We love Cinco de Mayo and so does our foodie friend Jennifer Huber, blogger of Solo Travel Girl! If you haven’t checked out her blog be sure to do so. Her adventurous spirit and passion for other cultures is evident in all of her travel and food posts.
Solo Travel Girl creates a twist on a popular paletas, those Mexican ice pops made with fresh seasonal fruit. If you don’t have the setups for making ice pops, try this refreshing sorbet recipe she whipped up utilizing fresh Wish Farms strawberries, blueberries and her favorite herb, cilantro.
Rinse strawberries, blueberries, cilantro and jalapeno pepper.
Hull the strawberries.
Using rubber gloves, slice off the stem and discard and slice open the jalapeno pepper lengthwise to remove and discard the seeds.

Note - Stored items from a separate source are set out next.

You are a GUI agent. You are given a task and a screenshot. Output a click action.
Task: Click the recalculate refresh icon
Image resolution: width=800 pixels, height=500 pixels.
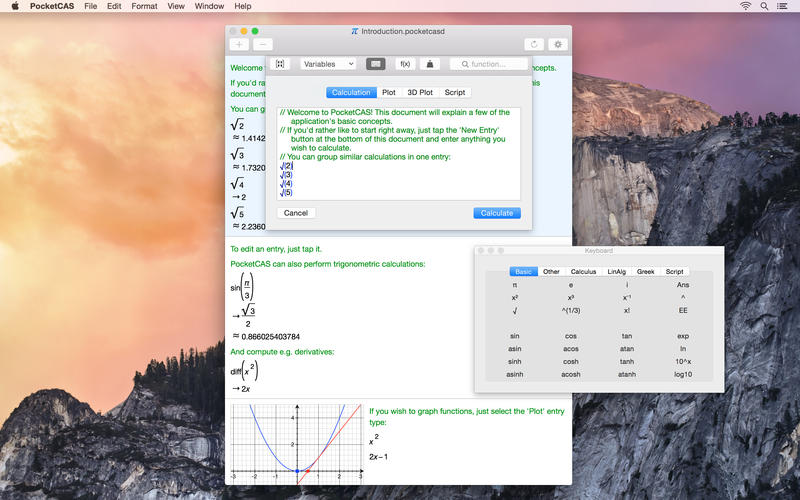pyautogui.click(x=535, y=44)
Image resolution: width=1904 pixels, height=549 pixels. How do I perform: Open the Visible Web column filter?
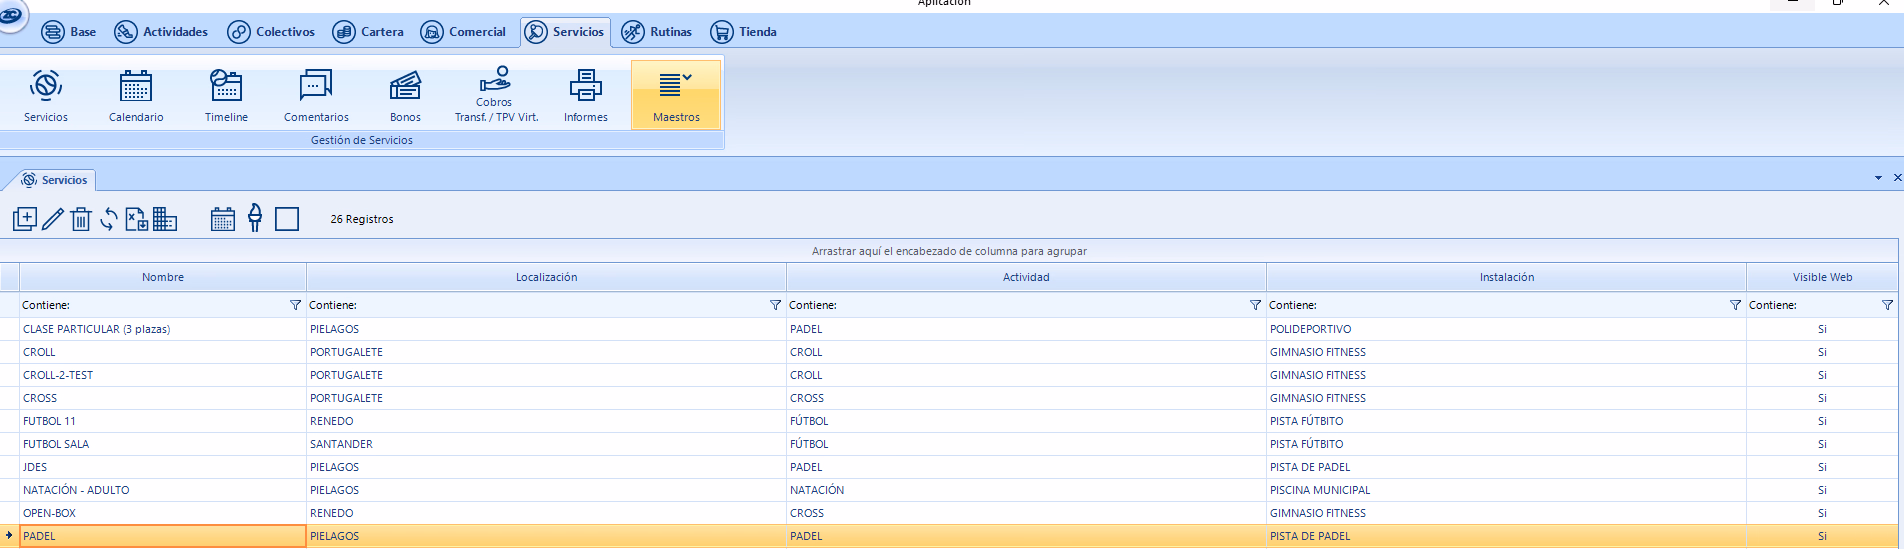pyautogui.click(x=1887, y=305)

Place all ingredients in a blender or NutriBullet with Milling Blade.
Blend until liquefied.
With a bowl under the strainer, pour contents into the strainer to separate the mixture. Use a spatula to push the juice through.
Pour into freezer- friendly bowl or pan, then freeze.
When ready to serve, let the sorbet stand about five minutes or until it’s soft enough to scoop.
Garnish with blueberries, strawberries and sprig of cilantro.
Did you know?… Cinco de Mayo—or the fifth of May—commemorates the Mexican army’s 1862 victory over France at the Battle of Puebla during the Franco-Mexican War (1861-1867).